Fake adverts for weight loss drugs by a company pretending to be health and beauty retailer Boots have been removed from TikTok after the firm complained.

The adverts for prescription-only weight loss drugs appeared to show smiling healthcare professionals from the British retailer – but in reality they were made with AI.

It is illegal to advertise prescription-only weight loss drugs to the public.

A spokesperson for Boots told the BBC the firm was “aware” of the videos and had complained to TikTok, which said it had removed the videos.

A TikTok spokesperson said it did not allow “harmful or misleading AI-generated ads” on its platform.

But the BBC found while the videos were removed, the account – seemingly located in Hong Kong – was not.

It was able to re-upload the exact same videos despite the originals being removed.

TikTok was again notified of this, and the user was subsequently deleted.

Weight-loss jabs have been available on the NHS in England since the end of June, but they are not available over-the-counter and patients must meet strict criteria in order to be eligible for a prescription.

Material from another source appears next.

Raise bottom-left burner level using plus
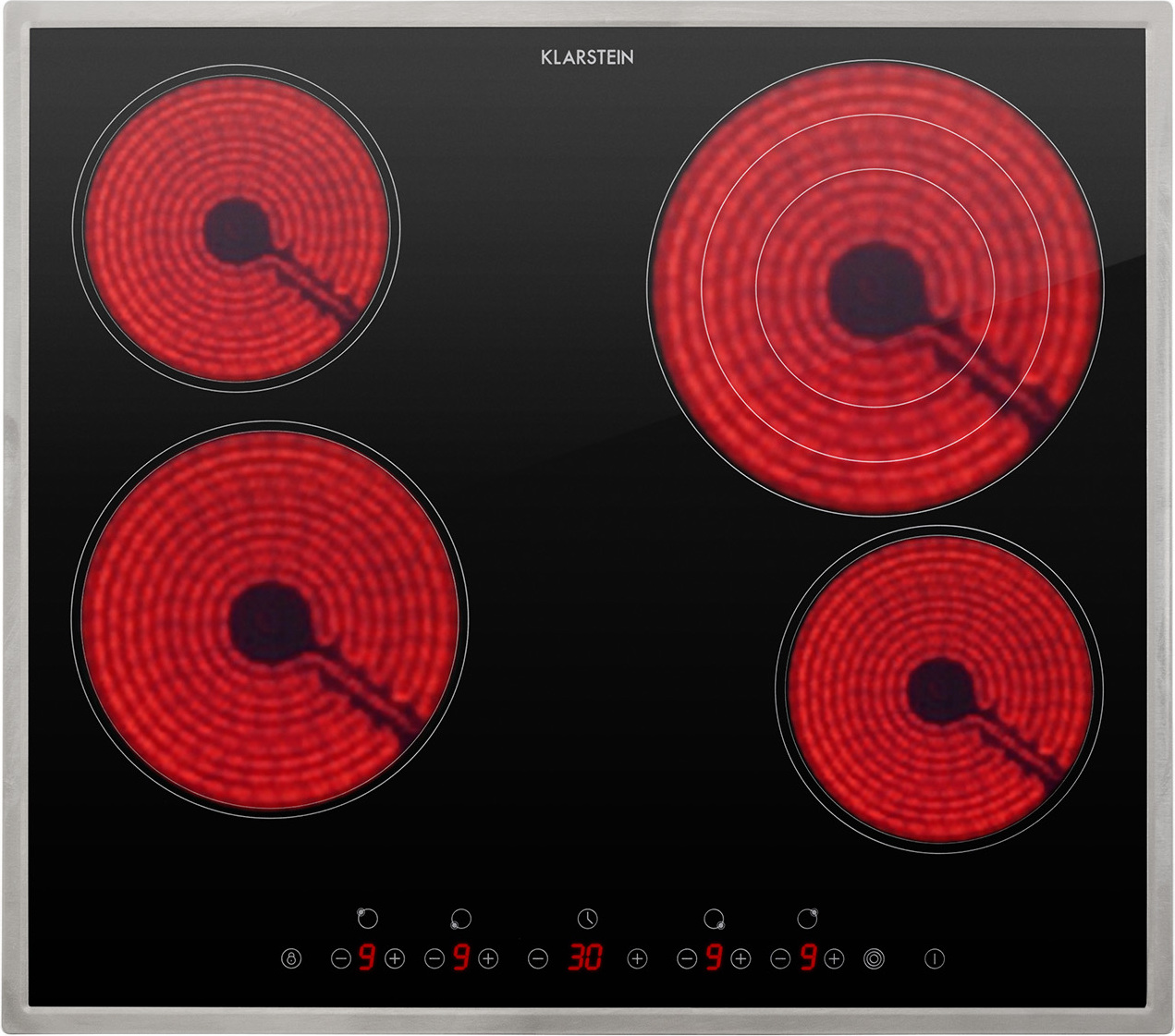The width and height of the screenshot is (1175, 1036). click(489, 959)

Before the fake Boots account was removed, its videos linked to a website where weight loss drugs could be bought.

It featured testimonies from customers and doctors which were either made with AI or taken from other websites.

The TikTok videos showed what appeared to be health workers drinking from a vial of blue liquid.

This would then appear to jump forward several months, with the workers apparently having lost a drastic amount of weight.

“AI now makes it trivially easy to generate a convincing series of videos or images showing an apparent change in a plausibly real generic health professional, or to impersonate specific health professionals wholesale,” AI expert Sam Gregory told the BBC.

“The underlying question is how quickly and comprehensively platforms act when they detect – or are notified of – scams that clearly breach their terms of service.

“Major brands like Boots will get prioritised over an individual business owner who’s been targeted.”

Other videos uploaded by the same account on TikTok seemed to have used content originally posted by real people, showcasing their weight-loss journey, but repurposed and used without permission.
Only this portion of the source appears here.